Toerenteller 1 (tpm x 1000)

Display automatische versnellingsbak 2

Snelheidsmeter 3 en, afhankelijk van het voertuig, 4

(in kilometer per uur)
Regel uw snelheid volgens de snelheidsmeter 3 of 4.
Raadpleeg bij een verschil tussen de snelheidsmeters de goedgekeurde snelheidsmeter 3 en neem contact op met een merkdealer.

De boordcomputer 5

Brandstofpeilmeter 6
Het aantal blokjes dat oplicht geeft het brandstofpeil aan. Als dit op het minimum staat, zijn de blokjes uit en het waarschuwingslampje brandstofreserve licht op, afhankelijk van de auto.

Instrumentenpaneel B

De aanwezigheid en werking van de displays en meters ZIJN AFHANKELIJK VAN DE UITRUSTING EN HET LAND.
Dit gaat branden wanneer het contact wordt ingeschakeld. Het oplichten van sommige controlelampjes gaat vergezeld van een boodschap.

Weergave kiezen

Afhankelijk van het voertuig gebruikt u de knop 1 om door de verschillende weergaven op het instrumentenpaneel B te bladeren en deze te selecteren. U kunt kiezen uit deze weergaven:
  • Laadweergave: toont alleen tijdens het laden de actieradius van het voertuig, het batterijpercentage en de resterende laadtijd;
  • ADAS-weergave: geeft de snelheid en de actieve rijhulpmiddelen weer op het volledige scherm en in het informatiegebied op het instrumentenpaneel;
  • Stroomweergave: geeft de snelheid, actieve rijhulp en vermogensmeter weer op het instrumentenpaneel;
  • Minimale weergave: toont alleen essentiële informatie, de snelheid, actieve rijhulp en het informatiegebied op het instrumentenpaneel.

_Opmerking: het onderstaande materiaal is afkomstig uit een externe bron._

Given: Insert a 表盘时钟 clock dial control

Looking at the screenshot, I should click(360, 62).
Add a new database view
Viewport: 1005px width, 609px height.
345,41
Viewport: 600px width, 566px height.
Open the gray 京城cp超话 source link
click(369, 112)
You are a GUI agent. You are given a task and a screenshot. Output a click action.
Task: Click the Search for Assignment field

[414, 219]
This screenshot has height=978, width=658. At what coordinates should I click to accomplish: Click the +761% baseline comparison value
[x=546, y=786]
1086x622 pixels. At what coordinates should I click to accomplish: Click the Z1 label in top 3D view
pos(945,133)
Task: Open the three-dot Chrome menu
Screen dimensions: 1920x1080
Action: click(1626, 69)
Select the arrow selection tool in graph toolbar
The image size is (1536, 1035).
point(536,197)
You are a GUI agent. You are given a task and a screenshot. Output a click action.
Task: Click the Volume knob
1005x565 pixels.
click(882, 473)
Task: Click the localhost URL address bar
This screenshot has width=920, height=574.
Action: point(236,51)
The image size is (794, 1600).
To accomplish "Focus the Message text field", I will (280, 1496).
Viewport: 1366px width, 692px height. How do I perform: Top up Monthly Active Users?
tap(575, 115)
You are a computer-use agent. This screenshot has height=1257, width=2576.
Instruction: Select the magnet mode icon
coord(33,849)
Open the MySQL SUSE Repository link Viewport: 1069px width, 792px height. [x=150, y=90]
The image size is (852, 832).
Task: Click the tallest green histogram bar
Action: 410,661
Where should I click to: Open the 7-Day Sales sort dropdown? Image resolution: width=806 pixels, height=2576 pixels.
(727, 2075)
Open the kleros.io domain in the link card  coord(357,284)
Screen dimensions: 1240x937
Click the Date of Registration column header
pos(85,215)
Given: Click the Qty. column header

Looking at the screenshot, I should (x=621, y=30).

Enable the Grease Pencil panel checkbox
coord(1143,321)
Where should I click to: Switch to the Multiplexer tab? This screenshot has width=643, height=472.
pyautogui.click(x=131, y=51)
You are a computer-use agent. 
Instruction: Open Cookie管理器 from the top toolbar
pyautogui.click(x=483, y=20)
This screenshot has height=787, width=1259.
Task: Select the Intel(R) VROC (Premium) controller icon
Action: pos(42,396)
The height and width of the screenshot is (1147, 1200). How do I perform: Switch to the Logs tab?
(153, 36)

Geluidssignaal te hoge snelheid

Afhankelijk van de auto en het land wordt het waarschuwingslampje weergegeven en is een geluidssignaal te horen. Dit geluidssignaal is te horen zodra de auto sneller rijdt dan 120 km/u. Het waarschuwingslampje blijft branden zolang de snelheid hoger is dan 120 km/u.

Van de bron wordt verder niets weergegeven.